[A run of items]
-------------------------

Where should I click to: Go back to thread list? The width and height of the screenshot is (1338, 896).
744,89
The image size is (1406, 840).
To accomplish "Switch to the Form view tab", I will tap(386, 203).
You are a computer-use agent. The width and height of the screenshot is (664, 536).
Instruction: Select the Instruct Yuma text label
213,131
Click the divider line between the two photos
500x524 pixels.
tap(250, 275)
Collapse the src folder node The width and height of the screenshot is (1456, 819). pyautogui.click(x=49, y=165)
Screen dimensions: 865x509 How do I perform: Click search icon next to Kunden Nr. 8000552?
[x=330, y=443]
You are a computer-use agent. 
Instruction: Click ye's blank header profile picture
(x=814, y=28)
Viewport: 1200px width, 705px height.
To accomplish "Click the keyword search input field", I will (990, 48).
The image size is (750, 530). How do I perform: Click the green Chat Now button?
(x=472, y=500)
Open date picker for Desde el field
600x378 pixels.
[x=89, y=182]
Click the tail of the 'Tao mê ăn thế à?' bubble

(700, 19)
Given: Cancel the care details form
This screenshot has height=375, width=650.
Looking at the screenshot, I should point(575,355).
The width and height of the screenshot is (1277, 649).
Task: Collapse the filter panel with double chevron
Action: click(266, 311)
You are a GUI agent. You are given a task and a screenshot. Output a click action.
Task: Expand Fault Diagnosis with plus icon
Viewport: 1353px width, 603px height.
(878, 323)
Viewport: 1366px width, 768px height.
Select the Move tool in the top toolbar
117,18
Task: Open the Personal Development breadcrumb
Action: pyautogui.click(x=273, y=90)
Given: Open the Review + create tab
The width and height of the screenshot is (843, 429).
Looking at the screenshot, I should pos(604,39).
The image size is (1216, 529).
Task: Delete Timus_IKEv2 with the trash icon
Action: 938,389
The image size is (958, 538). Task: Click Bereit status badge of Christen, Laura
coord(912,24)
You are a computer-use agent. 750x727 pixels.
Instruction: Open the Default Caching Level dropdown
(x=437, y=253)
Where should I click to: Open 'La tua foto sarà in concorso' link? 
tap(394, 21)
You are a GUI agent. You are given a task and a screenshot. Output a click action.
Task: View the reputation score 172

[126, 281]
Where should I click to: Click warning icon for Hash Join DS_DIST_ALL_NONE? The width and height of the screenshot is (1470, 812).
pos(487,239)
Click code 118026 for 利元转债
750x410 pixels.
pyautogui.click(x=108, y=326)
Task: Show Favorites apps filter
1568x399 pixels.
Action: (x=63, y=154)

-------------------------

■ GIVEN TASK ■
Update the items above so that "computer-use agent" becomes "desktop assistant" everywhere it occurs, with nothing else changed.

■ FULL ANSWER ■
Where should I click to: Go back to thread list? The width and height of the screenshot is (1338, 896).
744,89
The image size is (1406, 840).
To accomplish "Switch to the Form view tab", I will tap(386, 203).
You are a desktop assistant. The width and height of the screenshot is (664, 536).
Instruction: Select the Instruct Yuma text label
213,131
Click the divider line between the two photos
500x524 pixels.
tap(250, 275)
Collapse the src folder node The width and height of the screenshot is (1456, 819). pyautogui.click(x=49, y=165)
Screen dimensions: 865x509 How do I perform: Click search icon next to Kunden Nr. 8000552?
[x=330, y=443]
You are a desktop assistant. 
Instruction: Click ye's blank header profile picture
(x=814, y=28)
Viewport: 1200px width, 705px height.
To accomplish "Click the keyword search input field", I will (990, 48).
The image size is (750, 530). How do I perform: Click the green Chat Now button?
(x=472, y=500)
Open date picker for Desde el field
600x378 pixels.
[x=89, y=182]
Click the tail of the 'Tao mê ăn thế à?' bubble

(700, 19)
Given: Cancel the care details form
This screenshot has height=375, width=650.
Looking at the screenshot, I should point(575,355).
The width and height of the screenshot is (1277, 649).
Task: Collapse the filter panel with double chevron
Action: click(266, 311)
You are a GUI agent. You are given a task and a screenshot. Output a click action.
Task: Expand Fault Diagnosis with plus icon
Viewport: 1353px width, 603px height.
(878, 323)
Viewport: 1366px width, 768px height.
Select the Move tool in the top toolbar
117,18
Task: Open the Personal Development breadcrumb
Action: pyautogui.click(x=273, y=90)
Given: Open the Review + create tab
The width and height of the screenshot is (843, 429).
Looking at the screenshot, I should pos(604,39).
The image size is (1216, 529).
Task: Delete Timus_IKEv2 with the trash icon
Action: 938,389
The image size is (958, 538). Task: Click Bereit status badge of Christen, Laura
coord(912,24)
You are a desktop assistant. 750x727 pixels.
Instruction: Open the Default Caching Level dropdown
(x=437, y=253)
Where should I click to: Open 'La tua foto sarà in concorso' link? 
tap(394, 21)
You are a GUI agent. You are given a task and a screenshot. Output a click action.
Task: View the reputation score 172

[126, 281]
Where should I click to: Click warning icon for Hash Join DS_DIST_ALL_NONE? The width and height of the screenshot is (1470, 812).
pos(487,239)
Click code 118026 for 利元转债
750x410 pixels.
pyautogui.click(x=108, y=326)
Task: Show Favorites apps filter
1568x399 pixels.
Action: (x=63, y=154)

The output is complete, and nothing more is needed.